Advanced Serverless Techniques IV: AWS Athena for Serverless Data Analysis

9 min readFeb 15, 2024

The ability to swiftly analyze events can unlock invaluable insights for businesses, driving better decision-making and enhancing customer experiences. This article dives into how integrating AWS Athena with serverless architectures provides a robust, scalable solution for dissecting vast volumes of payment data. By leveraging the serverless power of AWS combined with the analytical prowess of Athena, we explore a seamless pathway from raw event data to actionable business intelligence, setting a new standard for payment analytics efficiency and effectiveness.

In the rapidly digitalizing economy, businesses across sectors are facing an increasing need to process, analyze, and draw insights from their transactional data in real time. This capability is not just a competitive advantage but a necessity for informed decision-making, customer satisfaction, and operational efficiency. The solution outlined in this article caters to these critical business requirements by providing a framework for analyzing payment event data.

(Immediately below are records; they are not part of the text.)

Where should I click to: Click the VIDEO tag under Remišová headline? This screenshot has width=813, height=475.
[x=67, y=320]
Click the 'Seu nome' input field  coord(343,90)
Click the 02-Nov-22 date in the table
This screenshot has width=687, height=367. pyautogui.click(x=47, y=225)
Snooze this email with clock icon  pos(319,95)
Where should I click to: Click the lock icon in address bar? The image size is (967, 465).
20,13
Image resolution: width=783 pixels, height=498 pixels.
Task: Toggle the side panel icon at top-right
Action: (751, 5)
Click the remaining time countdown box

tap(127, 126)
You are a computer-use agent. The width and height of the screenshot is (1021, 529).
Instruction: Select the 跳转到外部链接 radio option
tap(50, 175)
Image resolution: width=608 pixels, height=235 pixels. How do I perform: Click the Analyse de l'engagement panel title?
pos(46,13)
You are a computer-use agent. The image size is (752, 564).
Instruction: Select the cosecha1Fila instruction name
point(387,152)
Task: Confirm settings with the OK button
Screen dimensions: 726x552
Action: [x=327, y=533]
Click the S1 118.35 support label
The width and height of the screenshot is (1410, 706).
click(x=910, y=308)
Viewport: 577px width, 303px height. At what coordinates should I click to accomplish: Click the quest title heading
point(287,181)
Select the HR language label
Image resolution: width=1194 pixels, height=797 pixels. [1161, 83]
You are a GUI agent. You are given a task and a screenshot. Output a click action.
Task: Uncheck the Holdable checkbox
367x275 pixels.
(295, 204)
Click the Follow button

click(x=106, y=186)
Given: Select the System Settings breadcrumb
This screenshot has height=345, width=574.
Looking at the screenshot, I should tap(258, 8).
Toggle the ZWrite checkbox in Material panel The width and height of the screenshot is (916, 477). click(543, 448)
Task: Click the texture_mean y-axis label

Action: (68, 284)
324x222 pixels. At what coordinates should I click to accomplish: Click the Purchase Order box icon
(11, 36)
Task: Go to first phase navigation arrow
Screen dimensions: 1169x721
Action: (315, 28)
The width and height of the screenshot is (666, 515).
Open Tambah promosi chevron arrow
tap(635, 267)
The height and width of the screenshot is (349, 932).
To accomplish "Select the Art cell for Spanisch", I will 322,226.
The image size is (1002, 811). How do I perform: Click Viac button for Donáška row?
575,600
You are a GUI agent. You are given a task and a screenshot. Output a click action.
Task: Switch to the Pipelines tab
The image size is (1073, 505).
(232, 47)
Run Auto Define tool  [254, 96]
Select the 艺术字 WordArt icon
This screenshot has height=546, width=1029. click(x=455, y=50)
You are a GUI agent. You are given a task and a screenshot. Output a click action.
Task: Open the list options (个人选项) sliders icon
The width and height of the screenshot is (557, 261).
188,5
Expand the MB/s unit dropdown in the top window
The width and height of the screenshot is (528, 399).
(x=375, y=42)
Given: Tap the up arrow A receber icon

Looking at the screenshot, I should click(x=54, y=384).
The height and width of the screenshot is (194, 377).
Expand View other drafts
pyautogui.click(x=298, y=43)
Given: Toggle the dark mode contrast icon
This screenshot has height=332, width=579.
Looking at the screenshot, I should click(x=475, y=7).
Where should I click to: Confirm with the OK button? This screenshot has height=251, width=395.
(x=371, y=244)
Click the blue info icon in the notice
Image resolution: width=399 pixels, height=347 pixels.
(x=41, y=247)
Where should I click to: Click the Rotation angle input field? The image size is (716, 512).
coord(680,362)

Scenarios Where This Solution Shines

Financial Reporting: Financial teams require up-to-date information to monitor cash flow, track revenue, and manage budgets effectively. By analyzing payment events as they occur, companies can generate real-time financial reports, enabling swift responses to financial trends and anomalies. This scenario underscores the need for a system that can not only handle large volumes of data but also provide insights almost instantaneously.
Customer Behavior Analysis: Understanding how, when, and why customers make payments is crucial for tailoring marketing strategies, improving customer experiences, and optimizing product offerings. This solution allows businesses to aggregate payment data by various dimensions, such as time, product, or customer segment, revealing patterns that can inform strategic decisions. For instance, identifying peak hours for payments can help in resource allocation for customer support, while understanding popular payment concepts can guide product development and promotional efforts.

Financial Reporting

DynamoDB Table Design for Payment Events

Consider a table named PaymentEvents that tracks each payment transaction. Here's a suggested schema:

Partition Key: paymentId (string) - A unique identifier for each payment.
Sort Key: eventTimestamp (string or number) - The timestamp when the event occurred.

Additional Attributes:

amount (number) - The amount of the payment.
concept (string) - The reason or concept for the payment.
createdBy (string) - Identifier of who initiated the payment.
updatedBy (string) - Identifier of who last updated the payment record.
status (string) - The current status of the payment (e.g., completed, pending, cancelled).
currency (string) - The currency of the payment amount.
type (string) — Credit card, cash, debit card

Aggregating and Storing Data in S3

Before you can query your data with Athena, you need to aggregate your DynamoDB data and store it in Amazon S3, as discussed previously. Assume this data is stored in JSON format in S3, with a file structure organized by date (e.g., payments/2024-02-15/payments.json).

Creating the bucket

You can create a new bucket in your serverless.yml . The following code will create 2 buckets and add a reference INFRA_BUCKET to the env variables process.env.INFRA_BUCKET .

provider:

  environment:
    INFRA_BUCKET: ${self:custom.infraBucket}

  iamRoleStatements:
    - Effect: Allow
      Action:
        - s3:actions # actions you need
      Resource:
        - arn:aws:s3:::${self:custom.infraBucket}
        - arn:aws:s3:::${self:custom.infraBucket}/*

custom:
  infraBucket: infra-${self:custom.stage}-uvt

Resources:
  InfraBucket:
    Type: 'AWS::S3::Bucket'
    Properties:
      BucketName: ${self:custom.infraBucket}

Daily Payments Backup

You can schedule an AWS Lambda that runs everyday at X time.

  backup-today-payments:
    handler: functions/backup-today-payments.handler
    memorySize: 1600
    timeout: 120
    events:
      - schedule:
          name: infra-${self:custom.stage}-backup-today-payments
          description: 'Scheduled event to backup today payments every day at 5 PM PST'
          rate: cron(0 1 * * ? *) # 4 PM PST is 1 AM UTC
          enabled: true

The AWS Lambda function will make a query to get today’s payments, and will store it in the right bucket.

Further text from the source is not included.